As you may know, analytic methods like PCA or LDA are used everywhere in science. In my case, I'm a chemist, and I use it to differentiate molecules.
I have 4 different systems (let's call them A, B, C and D), and each of them gives a particular response to a certain molecule. Let's say I have 2 molecules, Mol 1 and Mol 2 (this an imaginary situation, but you get the idea).
I have the following responses:
| | A | B | C | D |
| Mol 1 | 42,41,43 | 45,44,46 | 20,19,21 | 12,11,13 |
| Mol 2 | 3,2,4 | 25,24,26 | 42,41,43 | 28,27,29 |
I have 3 measurements for each system, and for each molecule.
I used python and the LDA class from the scikit-learn module to draw a 2D plot (this is a real plot, from real experiments):
I asked the LDA class to reduce the problem to 2 dimensions, to be able to draw a 2D plot. Each colour represents a molecule, a class. I have 3 points for each class. The cross represent the means of the classes.
Each ellipse represents a 99% confidence interval for the groups. I drew them myself, the width is ~5 times the x standard deviation, and the height ~5 times the y standard deviation.
Now start the questions.
You can see on the picture the brown ellipse overlaps the blue, the purple and the yellow ellipses. So for an unknown molecule, if its point is in the brown ellipse, can I or can I not say which molecule it is ?
Second question. Let's say I perform a Tukey HSD analysis on the measurements of Mol 1 and Mol 2, with the same confidence interval. If the test says Mol 1 and Mol 2 are not statistically different, for each of the 4 systems, will they ellipses superimpose on the LDA plot ?
After the answer of @EdM, I'd like to add a few things.
I would like to compare the Tukey HSD and the LDA.
Second, confidence intervals for individual variables and tests for the differences between two variables have complicated interrelations. This issue is extensively discussed on this Cross Validated page for 1-dimensional distinctions by t-tests. Under reasonable assumptions, lack of overlap of 99% confidence intervals is about equivalent to p < 0.0002, not p < 0.01, for a difference between the mean values. Requiring non-overlap of confidence intervals is much more conservative than it seems at first glance.

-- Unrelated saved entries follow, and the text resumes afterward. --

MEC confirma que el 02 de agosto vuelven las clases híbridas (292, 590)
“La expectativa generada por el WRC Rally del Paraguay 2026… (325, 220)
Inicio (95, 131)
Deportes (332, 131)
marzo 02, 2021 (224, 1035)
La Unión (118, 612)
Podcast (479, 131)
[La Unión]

1) If values for a new sample happens to fall within a particular confidence region you may have some confidence that it belongs to the same class, but there will always be some error rate. Because there will always be some error, you have to decide on the relative costs of different errors. There are also issues of overfitting, and resulting too great confidence in your classification, if all you did was analyze a set of data without attempts to separate out into training and test sets. These issues are covered by books like An Introduction to Statistical Learning, whose section 4.4.3 covers LDA with multiple predictors.
2) The complicated relations between confidence intervals for individual variables and confidence intervals for differences between variables makes it difficult to give a clear answer. In principle it seems that you would also need to know how the directions of the differences in the 4 individual measures map onto your 2D plot. It's probably more important to know what the actual decision boundaries between classes are from the LDA, and the classification error rates near those boundaries
So I understood non overlapping confidence intervals clearly means 2 mean values are different (at least for the mentioned t-tests case).
I also understand it is not the same thing for my LDA case. It is hard to clearly identify an unknown molecule, even if its measurements fall in a confidence interval.
However, the purpose of the Tukey HSD test is to tell if two means are statistically different. Would it be possible/interesting to perform a Tukey HSD test after a LDA dimension reduction ? It would for example compare the means of two groups, and tell if the means are statistically different (I think it would be enough to say if two molecules are different).